Number of tokens (2331) exceeded maximum context length (512) error.Even when model supports 8k Context length

Ive loaded Mistral7b on aws sagemaker with context length 8k.

But im getting error ;

Number of tokens (2332) exceeded maximum context length (512).

on line :

print(llm("""{Something with 3000 tokens}"""))

with context length of 8k tokens of the model , how can number of tokens (2332) exceeded maximum context length (512) error arise.

The code im using is ;
imports :

# Base ctransformers with no GPU acceleration
!pip install ctransformers
# Or with CUDA GPU acceleration
!pip install ctransformers[cuda]
# Or with AMD ROCm GPU acceleration (Linux only)
!CT_HIPBLAS=1 pip install ctransformers --no-binary ctransformers
# Or with Metal GPU acceleration for macOS systems only
!CT_METAL=1 pip install ctransformers --no-binary ctransformers

Code to load and run model ;

from ctransformers import AutoModelForCausalLM

# Set gpu_layers to the number of layers to offload to GPU. Set to 0 if no GPU acceleration is available on your system.
llm = AutoModelForCausalLM.from_pretrained("TheBloke/Mistral-7B-v0.1-GGUF", model_file="mistral-7b-v0.1.Q5_K_M.gguf", model_type="mistral",gpu_layers=0)
print(llm("""{Something with 3000 tokens}"""))

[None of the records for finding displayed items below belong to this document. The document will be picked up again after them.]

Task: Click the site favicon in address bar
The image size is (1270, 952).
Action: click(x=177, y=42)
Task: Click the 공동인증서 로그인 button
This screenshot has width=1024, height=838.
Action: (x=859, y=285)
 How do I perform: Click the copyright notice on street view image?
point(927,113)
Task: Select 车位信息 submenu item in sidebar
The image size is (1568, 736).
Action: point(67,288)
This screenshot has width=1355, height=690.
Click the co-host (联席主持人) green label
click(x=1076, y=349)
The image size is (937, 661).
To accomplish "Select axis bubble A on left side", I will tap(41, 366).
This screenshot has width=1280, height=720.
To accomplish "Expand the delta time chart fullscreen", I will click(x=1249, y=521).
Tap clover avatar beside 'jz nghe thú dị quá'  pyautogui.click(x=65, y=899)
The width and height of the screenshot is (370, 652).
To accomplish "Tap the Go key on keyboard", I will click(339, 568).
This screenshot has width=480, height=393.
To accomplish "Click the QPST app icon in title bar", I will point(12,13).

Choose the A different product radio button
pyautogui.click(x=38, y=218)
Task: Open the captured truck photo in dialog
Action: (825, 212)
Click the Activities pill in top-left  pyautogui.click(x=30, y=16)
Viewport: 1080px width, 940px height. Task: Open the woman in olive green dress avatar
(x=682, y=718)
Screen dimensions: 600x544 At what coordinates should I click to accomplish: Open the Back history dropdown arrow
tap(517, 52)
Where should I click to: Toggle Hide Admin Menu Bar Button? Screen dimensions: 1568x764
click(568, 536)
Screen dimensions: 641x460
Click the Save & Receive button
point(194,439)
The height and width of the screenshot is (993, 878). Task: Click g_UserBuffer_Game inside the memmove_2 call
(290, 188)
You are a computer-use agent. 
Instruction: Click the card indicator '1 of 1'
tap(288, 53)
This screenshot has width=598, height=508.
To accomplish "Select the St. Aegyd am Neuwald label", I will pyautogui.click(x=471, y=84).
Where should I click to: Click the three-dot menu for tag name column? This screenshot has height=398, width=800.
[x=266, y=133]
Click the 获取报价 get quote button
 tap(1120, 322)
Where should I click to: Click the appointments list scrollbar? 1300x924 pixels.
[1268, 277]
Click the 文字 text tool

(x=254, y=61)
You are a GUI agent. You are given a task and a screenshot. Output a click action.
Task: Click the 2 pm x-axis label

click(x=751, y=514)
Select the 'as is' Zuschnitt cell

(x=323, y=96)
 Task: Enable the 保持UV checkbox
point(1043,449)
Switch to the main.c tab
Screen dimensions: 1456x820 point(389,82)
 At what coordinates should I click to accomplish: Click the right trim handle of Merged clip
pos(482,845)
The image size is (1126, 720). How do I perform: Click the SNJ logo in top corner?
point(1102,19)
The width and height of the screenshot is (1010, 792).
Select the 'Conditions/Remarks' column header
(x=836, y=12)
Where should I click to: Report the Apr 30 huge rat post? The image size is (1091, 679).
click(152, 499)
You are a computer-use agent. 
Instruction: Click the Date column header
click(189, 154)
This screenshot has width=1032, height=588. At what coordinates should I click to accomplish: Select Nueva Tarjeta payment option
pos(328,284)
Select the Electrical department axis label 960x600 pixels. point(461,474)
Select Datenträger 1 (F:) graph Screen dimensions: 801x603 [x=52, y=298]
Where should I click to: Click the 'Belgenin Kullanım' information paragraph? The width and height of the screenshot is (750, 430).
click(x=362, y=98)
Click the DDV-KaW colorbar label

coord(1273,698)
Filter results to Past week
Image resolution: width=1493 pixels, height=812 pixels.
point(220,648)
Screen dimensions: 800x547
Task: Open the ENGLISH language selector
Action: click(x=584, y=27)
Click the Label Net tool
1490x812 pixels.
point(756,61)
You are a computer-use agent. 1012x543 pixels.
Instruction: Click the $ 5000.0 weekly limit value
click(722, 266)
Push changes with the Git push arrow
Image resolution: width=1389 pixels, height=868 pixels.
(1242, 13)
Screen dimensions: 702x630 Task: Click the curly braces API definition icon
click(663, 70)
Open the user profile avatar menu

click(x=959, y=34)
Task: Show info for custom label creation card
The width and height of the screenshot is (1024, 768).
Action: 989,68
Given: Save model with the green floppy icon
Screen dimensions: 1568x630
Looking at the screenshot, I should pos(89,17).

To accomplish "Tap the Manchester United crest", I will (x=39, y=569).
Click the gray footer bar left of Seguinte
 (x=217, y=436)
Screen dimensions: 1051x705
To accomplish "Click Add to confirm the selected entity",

Im using AWS Sagemaker Studio lab notebook that provides CPU :

instance - t3.xlarge
vCPUs - 4
memory - 16GB

2 Likes

You can expand the context length with a config parameter

You could try this

from ctransformers import AutoModelForCausalLM,AutoConfig

config = AutoConfig.from_pretrained("TheBloke/Mistral-7B-v0.1-GGUF")
# Explicitly set the max_seq_len
config.max_seq_len = 4096
config.max_answer_len= 1024

# Set gpu_layers to the number of layers to offload to GPU. Set to 0 if no GPU acceleration is available on your system.
llm = AutoModelForCausalLM.from_pretrained("TheBloke/Mistral-7B-v0.1-GGUF", model_file="mistral-7b-v0.1.Q5_K_M.gguf", model_type="mistral",gpu_layers=0, config=config)
print(llm("""{Something with 3000 tokens}"""))
2 Likes

I have the same issue even using above scripts. Does anybody find a solution? Here is my testing code and results.
from ctransformers import AutoModelForCausalLM,AutoConfig

model_name= “TheBloke/Mistral-7B-Instruct-v0.1-GGUF”
model_path = r’D:\Mistral\mistral-7b-instruct-v0.1.Q6_K.gguf’
config = AutoConfig.from_pretrained(model_name)
config.max_seq_len = 4096
config.max_answer_len= 1024
llm = AutoModelForCausalLM.from_pretrained(model_name, model_file=model_path, model_type=“mistral”,gpu_layers=0, config=config)

prompt = “”"
Please summarize below article in one sentence.
####
… 600 words
“”"
print(llm(prompt))

(myenv) C:\myenv\test >python C:\myenv\test\mytest.py
…
Number of tokens (893) exceeded maximum context length (512).
Number of tokens (894) exceeded maximum context length (512).
Number of tokens (895) exceeded maximum context length (512).
{‘input’: 'Summary: ‘, ‘text’: ’ 10006 7, 8, 4 3\n\t2121212983’}
duration: 119.195716

Set config like below
config.config.max_new_tokens = 2048
config.config.context_length = 4096

It solved the issue for me.

It does not work for me either. I got “Number of tokens (692) exceeded maximum context length (512)”.

This worked for me:

llm = AutoModelForCausalLM.from_pretrained("TheBloke/zephyr-7B-beta-GGUF", 
                                           model_file="zephyr-7b-beta.Q5_K_M.gguf", 
                                           model_type="mistral", 
                                           gpu_layers=50,
                                           max_new_tokens = 1000,
                                           context_length = 6000)

No warnings output.

llm = AutoModelForCausalLM.from_pretrained(“TheBloke/Llama-2-7B-GGUF”, model_file=“llama-2-7b.Q6_K.gguf”, model_type=“llama”,context_length=4096, max_new_tokens=4096, gpu_layers=0)

this worked for me

Also, I think I read somewhere that ctransformers only support Llama and 2 other base model for context changes. Please correct me if I am wrong.